* Begin Data for processing *

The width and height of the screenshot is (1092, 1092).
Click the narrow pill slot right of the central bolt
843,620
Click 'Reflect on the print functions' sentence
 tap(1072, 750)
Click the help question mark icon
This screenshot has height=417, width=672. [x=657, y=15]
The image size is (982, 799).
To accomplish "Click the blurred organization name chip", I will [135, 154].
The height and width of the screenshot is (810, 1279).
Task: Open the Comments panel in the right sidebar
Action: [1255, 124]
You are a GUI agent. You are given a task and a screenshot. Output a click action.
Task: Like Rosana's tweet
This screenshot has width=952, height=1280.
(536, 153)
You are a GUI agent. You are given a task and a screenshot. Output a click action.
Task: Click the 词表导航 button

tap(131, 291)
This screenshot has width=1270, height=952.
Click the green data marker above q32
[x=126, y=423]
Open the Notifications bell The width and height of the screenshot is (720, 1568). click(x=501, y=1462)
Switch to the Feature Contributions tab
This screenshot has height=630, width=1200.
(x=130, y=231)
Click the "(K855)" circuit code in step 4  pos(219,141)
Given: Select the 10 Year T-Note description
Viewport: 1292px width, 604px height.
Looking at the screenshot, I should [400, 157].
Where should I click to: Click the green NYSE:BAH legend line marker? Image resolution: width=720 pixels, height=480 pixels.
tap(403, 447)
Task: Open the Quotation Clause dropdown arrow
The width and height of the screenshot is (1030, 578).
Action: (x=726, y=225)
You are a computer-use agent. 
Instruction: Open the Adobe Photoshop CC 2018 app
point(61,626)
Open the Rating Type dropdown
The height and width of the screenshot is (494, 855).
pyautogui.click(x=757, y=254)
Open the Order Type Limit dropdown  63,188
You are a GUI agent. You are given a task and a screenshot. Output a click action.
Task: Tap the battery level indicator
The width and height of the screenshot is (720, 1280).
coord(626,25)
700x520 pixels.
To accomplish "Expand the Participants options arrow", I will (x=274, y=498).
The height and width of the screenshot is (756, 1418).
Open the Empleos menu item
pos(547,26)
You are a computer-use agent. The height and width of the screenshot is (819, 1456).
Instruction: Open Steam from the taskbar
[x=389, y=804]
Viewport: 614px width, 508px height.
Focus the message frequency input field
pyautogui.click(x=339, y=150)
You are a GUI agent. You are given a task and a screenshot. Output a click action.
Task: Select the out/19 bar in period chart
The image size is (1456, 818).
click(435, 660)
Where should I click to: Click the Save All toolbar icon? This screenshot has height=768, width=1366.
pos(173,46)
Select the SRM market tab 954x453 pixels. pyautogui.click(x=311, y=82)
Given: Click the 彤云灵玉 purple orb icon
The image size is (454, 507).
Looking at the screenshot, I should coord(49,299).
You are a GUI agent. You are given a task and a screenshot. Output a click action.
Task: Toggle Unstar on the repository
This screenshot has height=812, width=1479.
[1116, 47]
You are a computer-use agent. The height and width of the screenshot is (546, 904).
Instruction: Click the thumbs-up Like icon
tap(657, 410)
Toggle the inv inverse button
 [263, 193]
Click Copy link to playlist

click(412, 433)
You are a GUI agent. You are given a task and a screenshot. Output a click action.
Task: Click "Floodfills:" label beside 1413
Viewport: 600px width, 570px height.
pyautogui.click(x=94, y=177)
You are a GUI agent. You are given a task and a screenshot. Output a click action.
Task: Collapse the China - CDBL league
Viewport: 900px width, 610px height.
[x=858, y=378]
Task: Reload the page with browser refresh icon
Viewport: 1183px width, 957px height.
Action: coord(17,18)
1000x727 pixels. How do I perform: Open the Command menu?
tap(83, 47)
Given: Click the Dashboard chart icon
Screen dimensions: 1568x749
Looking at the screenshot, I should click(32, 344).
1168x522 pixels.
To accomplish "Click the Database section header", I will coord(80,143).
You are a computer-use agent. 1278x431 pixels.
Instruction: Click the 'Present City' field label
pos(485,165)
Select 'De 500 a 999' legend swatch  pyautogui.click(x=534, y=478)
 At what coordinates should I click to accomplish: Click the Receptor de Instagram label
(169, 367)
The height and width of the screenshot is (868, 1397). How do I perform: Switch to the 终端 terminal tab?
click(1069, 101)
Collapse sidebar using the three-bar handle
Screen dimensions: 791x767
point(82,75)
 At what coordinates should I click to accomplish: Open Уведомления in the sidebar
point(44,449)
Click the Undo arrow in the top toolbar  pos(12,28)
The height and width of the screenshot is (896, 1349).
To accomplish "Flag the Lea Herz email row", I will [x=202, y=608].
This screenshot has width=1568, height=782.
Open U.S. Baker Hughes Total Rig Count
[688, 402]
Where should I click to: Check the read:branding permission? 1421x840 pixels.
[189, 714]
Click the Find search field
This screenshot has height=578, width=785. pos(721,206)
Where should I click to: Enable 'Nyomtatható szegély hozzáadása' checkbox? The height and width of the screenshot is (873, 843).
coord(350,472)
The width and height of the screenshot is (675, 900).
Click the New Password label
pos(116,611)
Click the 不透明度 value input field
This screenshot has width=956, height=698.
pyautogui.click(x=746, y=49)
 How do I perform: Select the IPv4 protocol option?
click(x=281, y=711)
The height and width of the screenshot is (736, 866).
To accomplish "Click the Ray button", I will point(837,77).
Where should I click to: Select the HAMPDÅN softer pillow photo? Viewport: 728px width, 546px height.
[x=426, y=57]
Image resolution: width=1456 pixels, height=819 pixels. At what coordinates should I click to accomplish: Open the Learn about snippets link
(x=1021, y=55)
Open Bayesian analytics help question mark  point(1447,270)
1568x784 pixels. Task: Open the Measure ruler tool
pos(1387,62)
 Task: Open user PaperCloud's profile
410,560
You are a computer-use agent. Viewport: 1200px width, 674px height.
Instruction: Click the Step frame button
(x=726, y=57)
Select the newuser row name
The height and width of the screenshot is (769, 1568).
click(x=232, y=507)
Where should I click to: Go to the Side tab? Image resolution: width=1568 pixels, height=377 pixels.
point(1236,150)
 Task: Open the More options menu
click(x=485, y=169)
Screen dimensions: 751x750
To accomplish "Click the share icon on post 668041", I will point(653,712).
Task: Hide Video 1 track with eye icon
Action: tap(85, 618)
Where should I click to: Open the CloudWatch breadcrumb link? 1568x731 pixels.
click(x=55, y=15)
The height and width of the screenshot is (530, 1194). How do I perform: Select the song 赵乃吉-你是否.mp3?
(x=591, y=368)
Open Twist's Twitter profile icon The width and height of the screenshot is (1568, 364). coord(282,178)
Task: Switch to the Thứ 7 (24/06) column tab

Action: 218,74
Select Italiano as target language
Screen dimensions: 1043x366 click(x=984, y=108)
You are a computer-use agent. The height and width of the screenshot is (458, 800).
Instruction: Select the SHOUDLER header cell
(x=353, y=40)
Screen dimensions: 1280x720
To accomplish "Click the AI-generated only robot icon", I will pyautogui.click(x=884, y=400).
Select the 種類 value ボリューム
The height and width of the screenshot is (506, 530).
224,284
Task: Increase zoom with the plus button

* End Data for processing *

Work to do: Rewrite all the lines above, replacing every occurrence of "dropdown" with "menu" and changing nothing else.

Written solution:
The width and height of the screenshot is (1092, 1092).
Click the narrow pill slot right of the central bolt
843,620
Click 'Reflect on the print functions' sentence
 tap(1072, 750)
Click the help question mark icon
This screenshot has height=417, width=672. [x=657, y=15]
The image size is (982, 799).
To accomplish "Click the blurred organization name chip", I will [135, 154].
The height and width of the screenshot is (810, 1279).
Task: Open the Comments panel in the right sidebar
Action: [1255, 124]
You are a GUI agent. You are given a task and a screenshot. Output a click action.
Task: Like Rosana's tweet
This screenshot has width=952, height=1280.
(536, 153)
You are a GUI agent. You are given a task and a screenshot. Output a click action.
Task: Click the 词表导航 button

tap(131, 291)
This screenshot has width=1270, height=952.
Click the green data marker above q32
[x=126, y=423]
Open the Notifications bell The width and height of the screenshot is (720, 1568). click(x=501, y=1462)
Switch to the Feature Contributions tab
This screenshot has height=630, width=1200.
(x=130, y=231)
Click the "(K855)" circuit code in step 4  pos(219,141)
Given: Select the 10 Year T-Note description
Viewport: 1292px width, 604px height.
Looking at the screenshot, I should [400, 157].
Where should I click to: Click the green NYSE:BAH legend line marker? Image resolution: width=720 pixels, height=480 pixels.
tap(403, 447)
Task: Open the Quotation Clause menu arrow
The width and height of the screenshot is (1030, 578).
Action: (x=726, y=225)
You are a computer-use agent. 
Instruction: Open the Adobe Photoshop CC 2018 app
point(61,626)
Open the Rating Type menu
The height and width of the screenshot is (494, 855).
pyautogui.click(x=757, y=254)
Open the Order Type Limit menu  63,188
You are a GUI agent. You are given a task and a screenshot. Output a click action.
Task: Tap the battery level indicator
The width and height of the screenshot is (720, 1280).
coord(626,25)
700x520 pixels.
To accomplish "Expand the Participants options arrow", I will (x=274, y=498).
The height and width of the screenshot is (756, 1418).
Open the Empleos menu item
pos(547,26)
You are a computer-use agent. The height and width of the screenshot is (819, 1456).
Instruction: Open Steam from the taskbar
[x=389, y=804]
Viewport: 614px width, 508px height.
Focus the message frequency input field
pyautogui.click(x=339, y=150)
You are a GUI agent. You are given a task and a screenshot. Output a click action.
Task: Select the out/19 bar in period chart
The image size is (1456, 818).
click(435, 660)
Where should I click to: Click the Save All toolbar icon? This screenshot has height=768, width=1366.
pos(173,46)
Select the SRM market tab 954x453 pixels. pyautogui.click(x=311, y=82)
Given: Click the 彤云灵玉 purple orb icon
The image size is (454, 507).
Looking at the screenshot, I should coord(49,299).
You are a GUI agent. You are given a task and a screenshot. Output a click action.
Task: Toggle Unstar on the repository
This screenshot has height=812, width=1479.
[1116, 47]
You are a computer-use agent. The height and width of the screenshot is (546, 904).
Instruction: Click the thumbs-up Like icon
tap(657, 410)
Toggle the inv inverse button
 [263, 193]
Click Copy link to playlist

click(412, 433)
You are a GUI agent. You are given a task and a screenshot. Output a click action.
Task: Click "Floodfills:" label beside 1413
Viewport: 600px width, 570px height.
pyautogui.click(x=94, y=177)
You are a GUI agent. You are given a task and a screenshot. Output a click action.
Task: Collapse the China - CDBL league
Viewport: 900px width, 610px height.
[x=858, y=378]
Task: Reload the page with browser refresh icon
Viewport: 1183px width, 957px height.
Action: coord(17,18)
1000x727 pixels. How do I perform: Open the Command menu?
tap(83, 47)
Given: Click the Dashboard chart icon
Screen dimensions: 1568x749
Looking at the screenshot, I should click(32, 344).
1168x522 pixels.
To accomplish "Click the Database section header", I will coord(80,143).
You are a computer-use agent. 1278x431 pixels.
Instruction: Click the 'Present City' field label
pos(485,165)
Select 'De 500 a 999' legend swatch  pyautogui.click(x=534, y=478)
 At what coordinates should I click to accomplish: Click the Receptor de Instagram label
(169, 367)
The height and width of the screenshot is (868, 1397). How do I perform: Switch to the 终端 terminal tab?
click(1069, 101)
Collapse sidebar using the three-bar handle
Screen dimensions: 791x767
point(82,75)
 At what coordinates should I click to accomplish: Open Уведомления in the sidebar
point(44,449)
Click the Undo arrow in the top toolbar  pos(12,28)
The height and width of the screenshot is (896, 1349).
To accomplish "Flag the Lea Herz email row", I will [x=202, y=608].
This screenshot has width=1568, height=782.
Open U.S. Baker Hughes Total Rig Count
[688, 402]
Where should I click to: Check the read:branding permission? 1421x840 pixels.
[189, 714]
Click the Find search field
This screenshot has height=578, width=785. pos(721,206)
Where should I click to: Enable 'Nyomtatható szegély hozzáadása' checkbox? The height and width of the screenshot is (873, 843).
coord(350,472)
The width and height of the screenshot is (675, 900).
Click the New Password label
pos(116,611)
Click the 不透明度 value input field
This screenshot has width=956, height=698.
pyautogui.click(x=746, y=49)
 How do I perform: Select the IPv4 protocol option?
click(x=281, y=711)
The height and width of the screenshot is (736, 866).
To accomplish "Click the Ray button", I will point(837,77).
Where should I click to: Select the HAMPDÅN softer pillow photo? Viewport: 728px width, 546px height.
[x=426, y=57]
Image resolution: width=1456 pixels, height=819 pixels. At what coordinates should I click to accomplish: Open the Learn about snippets link
(x=1021, y=55)
Open Bayesian analytics help question mark  point(1447,270)
1568x784 pixels. Task: Open the Measure ruler tool
pos(1387,62)
 Task: Open user PaperCloud's profile
410,560
You are a computer-use agent. Viewport: 1200px width, 674px height.
Instruction: Click the Step frame button
(x=726, y=57)
Select the newuser row name
The height and width of the screenshot is (769, 1568).
click(x=232, y=507)
Where should I click to: Go to the Side tab? Image resolution: width=1568 pixels, height=377 pixels.
point(1236,150)
 Task: Open the More options menu
click(x=485, y=169)
Screen dimensions: 751x750
To accomplish "Click the share icon on post 668041", I will point(653,712).
Task: Hide Video 1 track with eye icon
Action: tap(85, 618)
Where should I click to: Open the CloudWatch breadcrumb link? 1568x731 pixels.
click(x=55, y=15)
The height and width of the screenshot is (530, 1194). How do I perform: Select the song 赵乃吉-你是否.mp3?
(x=591, y=368)
Open Twist's Twitter profile icon The width and height of the screenshot is (1568, 364). coord(282,178)
Task: Switch to the Thứ 7 (24/06) column tab

Action: 218,74
Select Italiano as target language
Screen dimensions: 1043x366 click(x=984, y=108)
You are a computer-use agent. The height and width of the screenshot is (458, 800).
Instruction: Select the SHOUDLER header cell
(x=353, y=40)
Screen dimensions: 1280x720
To accomplish "Click the AI-generated only robot icon", I will pyautogui.click(x=884, y=400).
Select the 種類 value ボリューム
The height and width of the screenshot is (506, 530).
224,284
Task: Increase zoom with the plus button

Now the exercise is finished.